Peculiarities of myocardial remodeling and functions in patients with epicardial obesity

Veselovskaya N.G., Chumakova G.A., Ott A.V., Gritsenko O.V., Trubina E.V.

Keywords: myocardial remodeling, risk factors, CHF, epicardial obesi

DOI: 10.18087 / rhfj.2013.5.1821

Background. Mechanisms of lipotoxic myocardial injury and remodeling in epicardial obesity (EO) are understudied. Aim. Studying the interrelation between the epicardial adipose tissue thickness (EATt) and myocardial structure and function parameters. Materials and methods. The study included 104 male patients (54.8±8.2 years) with IHD, II–III class exertional angina and underlying obesity (BMI 34.26±2.80 kg / m²). The following groups were isolated: group 1 with EATt ≥7 mm (n=49) and group 2 with EATt <7 mm (n=55). Visceral adipose tissue adipokines (leptin, adiponectin, resistin) were measured in all patients. EO degree was evaluated using echoCG (measurement of linear EATt behind the RV free wall in the end of systole). Results. In group 1, mean EDV and ESV values were 132.67±15.67 and 51.89±8.31 ml. These values were significantly greater than for group 2 patients, 124.45±12.69 ml (р=0.005) and 43.76±6.54 ml (р=0.002), respectively. In addition, left atrial (LA) and RV EDR dimensions were greater in patients with EATt ≥7 mm than in patients with EATt <7 mm (44.37±4.97 mm and 29.31±3.48 mm vs. 40.54±2.98 mm, р=0.001 and 25.43±3.12 mm, respectively, р=0.001). Type 1 diastolic dysfunction (DD) was observed in 28.5 % (n=14) of group 1 patients and in 14 % (n=8) of group 2 patients. In addition, type 2 DD was found in two patients (4 %) of group 1; in patients of group 2, this DD type was not observed. Conclusion. EO is an important pathogenetic mechanism of myocardial remodeling and a modifiable RF for CHF development and progression.
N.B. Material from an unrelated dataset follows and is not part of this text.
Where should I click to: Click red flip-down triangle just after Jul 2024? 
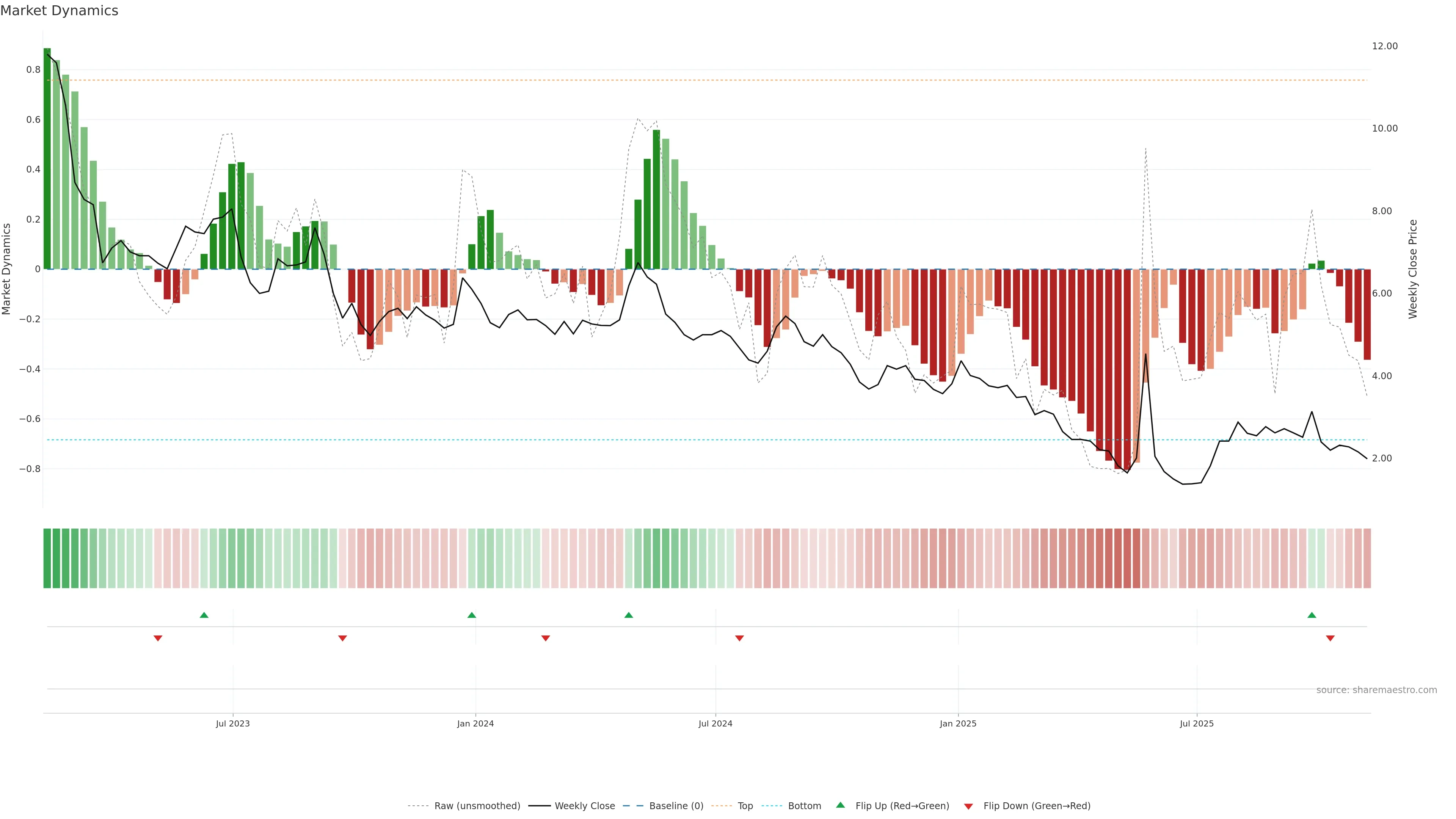click(x=739, y=638)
  1. Zhou YT, Grayburn P, Karim A et al. Lipotoxic heart disease in obese rats: implications for human obesity. Proc Natl Acad Sci U S A. 2000;97 (4):1784–1789.
  2. Kenchaiah S, Evans JC, Levy D et al. Obesity and the risk of heart failure. N Engl J Med. 2002;347 (5):305–313.
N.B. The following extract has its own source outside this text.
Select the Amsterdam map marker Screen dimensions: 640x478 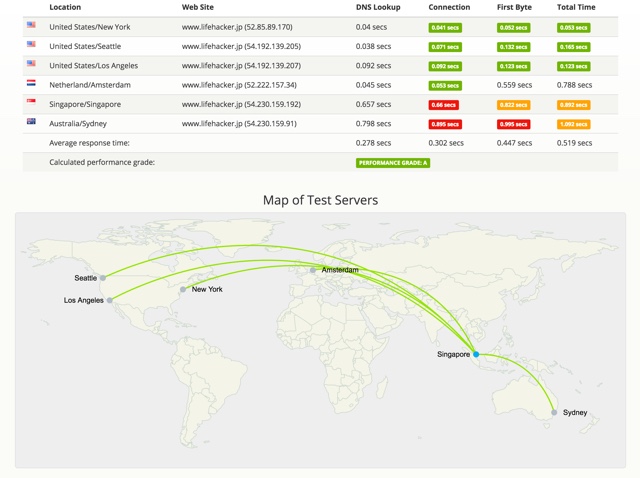coord(313,270)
  3. Ritchie RH. Evidence for a causal role of oxidative stress in the myocardial complications of insulin resistance. Heart Lung Circ. 2009;18 (1):11–18.
  4. Silaghi A, Achard V, Paulmyer-Lacroix O et al. Expression of adrenomedullin in human epicardial adipose tissue:role of coronary status. Am J Physiol Endocrinol Metab. 2007;293 (5):1443–1450.
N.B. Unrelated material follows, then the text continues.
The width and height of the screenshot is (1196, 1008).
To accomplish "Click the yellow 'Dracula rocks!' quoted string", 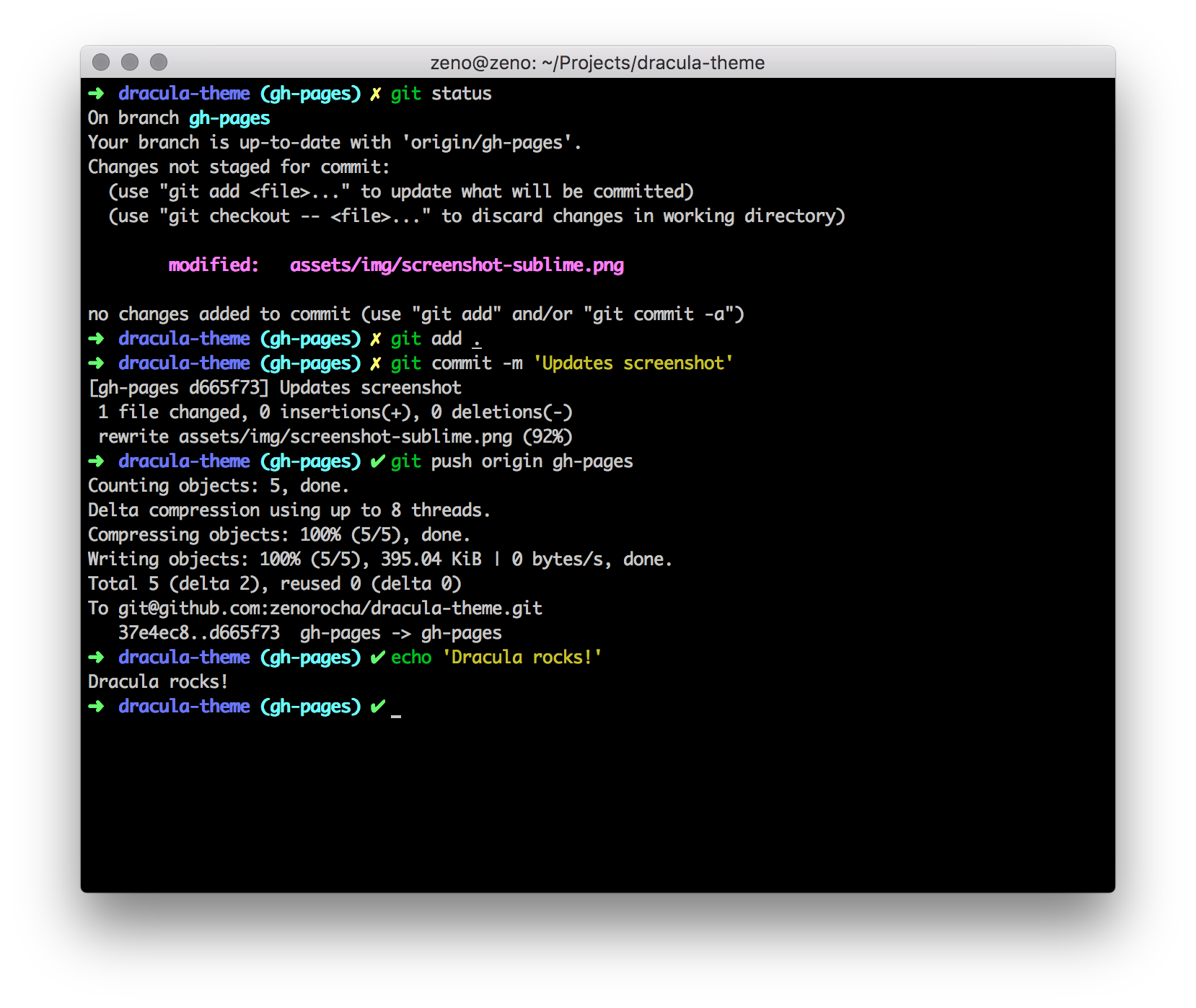I will pos(522,658).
  5. Iacobellis G, Willens HJ. Echocardiographic Epicardial Fat: A Review of Research and Clinical Applications. JASE. 2009;22 (12):1311–1319.
  6. Mazurek T, Zhang L, Zalewski A et al. Human epicardial adipose tissue is a source of inflammatory mediators. Circulation. 2003;108 (20):2460–2466.
  7. Sade LE, Eroglu S, Bozbas H et al. Relation between epicardial fat thickness and coronary flow reserve in women with chest pain and angiographically normal coronary arteries. Atherosclerosis. 2009;204 (2):580–585.
  8. Ahn SG, Lim HS, Joe DY. Relationship of epicardial adipose tissue by echocardiography to coronary artery disease. Heart. 2008;94 (3):7–13.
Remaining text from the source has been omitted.